Sun 15 Jul 2007
Nice story from Chris Gondeck ‘90.
Bob Solomon was the professor we all wanted to have. Passionate, a great communicator, and a top notch scholar. I still think that his 1975 book, The Passions, is one of the greatest books on the emotions ever written, and if you ever get a chance to purchase the courses that he and his wife recorded for The Learning Company, I highly suggest you do so. I am planning on putting the Adam Smith show back on the feed for the rest of the summer.
Looking back, it was so gracious of him to spend time with me, particularly early on when nobody knew me from Adam. I still remember my family being puzzled why I was reading Adam Smith during Christmas 2005, and one of my favorite party moments was when I told a philosophy professor here in Portland that I had done two shows with Bob Solomon. His jaw dropped, because, trust me, in the world of philosophy,Bob Solomon was a big deal. This professor asked me how on earth I got him to do not one, but two shows. My response? “I asked.”

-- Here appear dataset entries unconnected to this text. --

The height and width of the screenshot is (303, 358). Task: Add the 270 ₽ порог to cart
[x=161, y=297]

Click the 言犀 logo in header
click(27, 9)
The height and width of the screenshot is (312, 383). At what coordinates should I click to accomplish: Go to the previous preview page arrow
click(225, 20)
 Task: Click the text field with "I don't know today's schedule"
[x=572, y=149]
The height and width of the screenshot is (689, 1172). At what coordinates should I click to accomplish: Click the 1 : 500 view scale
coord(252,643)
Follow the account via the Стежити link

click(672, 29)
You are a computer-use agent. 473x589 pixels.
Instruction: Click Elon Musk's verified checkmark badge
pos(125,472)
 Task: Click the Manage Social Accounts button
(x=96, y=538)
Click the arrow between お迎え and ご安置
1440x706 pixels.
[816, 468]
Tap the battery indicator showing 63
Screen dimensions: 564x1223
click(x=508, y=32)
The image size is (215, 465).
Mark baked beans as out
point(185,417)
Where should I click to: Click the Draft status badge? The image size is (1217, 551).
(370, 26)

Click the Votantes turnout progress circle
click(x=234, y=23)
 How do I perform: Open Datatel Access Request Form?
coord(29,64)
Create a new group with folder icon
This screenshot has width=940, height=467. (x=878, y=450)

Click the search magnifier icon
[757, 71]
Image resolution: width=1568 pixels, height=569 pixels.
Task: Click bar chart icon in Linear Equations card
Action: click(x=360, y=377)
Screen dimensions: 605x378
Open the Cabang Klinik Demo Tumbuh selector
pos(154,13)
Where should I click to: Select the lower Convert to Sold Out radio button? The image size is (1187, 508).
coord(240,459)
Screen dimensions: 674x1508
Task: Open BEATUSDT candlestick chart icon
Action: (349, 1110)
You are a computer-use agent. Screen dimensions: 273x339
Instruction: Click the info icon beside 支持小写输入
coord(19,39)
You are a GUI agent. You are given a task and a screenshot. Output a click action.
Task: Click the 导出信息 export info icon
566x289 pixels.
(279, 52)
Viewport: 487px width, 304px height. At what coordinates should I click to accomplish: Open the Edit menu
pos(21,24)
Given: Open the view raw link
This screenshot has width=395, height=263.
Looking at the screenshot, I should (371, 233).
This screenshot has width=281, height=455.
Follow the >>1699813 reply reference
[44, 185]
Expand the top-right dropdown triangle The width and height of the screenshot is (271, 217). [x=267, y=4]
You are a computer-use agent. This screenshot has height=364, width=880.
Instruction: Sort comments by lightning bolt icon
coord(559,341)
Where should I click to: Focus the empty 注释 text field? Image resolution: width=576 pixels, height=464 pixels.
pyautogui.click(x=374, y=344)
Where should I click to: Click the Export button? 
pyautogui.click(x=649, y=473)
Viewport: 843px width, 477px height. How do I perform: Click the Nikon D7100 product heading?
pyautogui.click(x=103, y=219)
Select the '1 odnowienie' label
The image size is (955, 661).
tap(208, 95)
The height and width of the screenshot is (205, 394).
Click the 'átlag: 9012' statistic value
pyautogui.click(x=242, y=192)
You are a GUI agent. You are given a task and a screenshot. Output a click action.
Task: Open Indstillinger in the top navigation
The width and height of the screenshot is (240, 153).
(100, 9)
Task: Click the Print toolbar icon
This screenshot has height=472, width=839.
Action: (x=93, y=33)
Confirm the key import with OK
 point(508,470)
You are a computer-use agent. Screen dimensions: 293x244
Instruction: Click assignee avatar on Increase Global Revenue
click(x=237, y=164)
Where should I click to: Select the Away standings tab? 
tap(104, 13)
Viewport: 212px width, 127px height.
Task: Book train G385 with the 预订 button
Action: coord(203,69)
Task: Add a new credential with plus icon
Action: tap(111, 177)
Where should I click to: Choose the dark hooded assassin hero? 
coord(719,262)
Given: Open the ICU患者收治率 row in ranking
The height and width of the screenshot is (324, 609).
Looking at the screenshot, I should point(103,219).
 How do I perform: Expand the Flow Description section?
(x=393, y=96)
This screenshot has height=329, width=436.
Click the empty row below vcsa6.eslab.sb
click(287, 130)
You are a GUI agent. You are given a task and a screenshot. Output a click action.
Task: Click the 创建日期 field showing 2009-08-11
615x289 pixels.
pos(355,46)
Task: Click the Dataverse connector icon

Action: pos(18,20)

There is a famous anecdote about him that I will leave you with. At one point, Bob was in medical school, and not enjoying it at all. He was fed up and looking for some sign, and he wandered into the wrong lecture hall one day and heard a professor lecture on Nietzsche. The professor repeated the famous question Nietzsche asked, “If given the opportunity to live your life over and over again ad infinitum, forced to go through all of the pain and the grief of existence, would you be overcome with despair? Or would you fall to your knees in gratitude?”
He quit medical school the next day and began his career in philosophy.
A chance to spend 4 years at Williams, over and over again? Gratitude is the only reasonable response.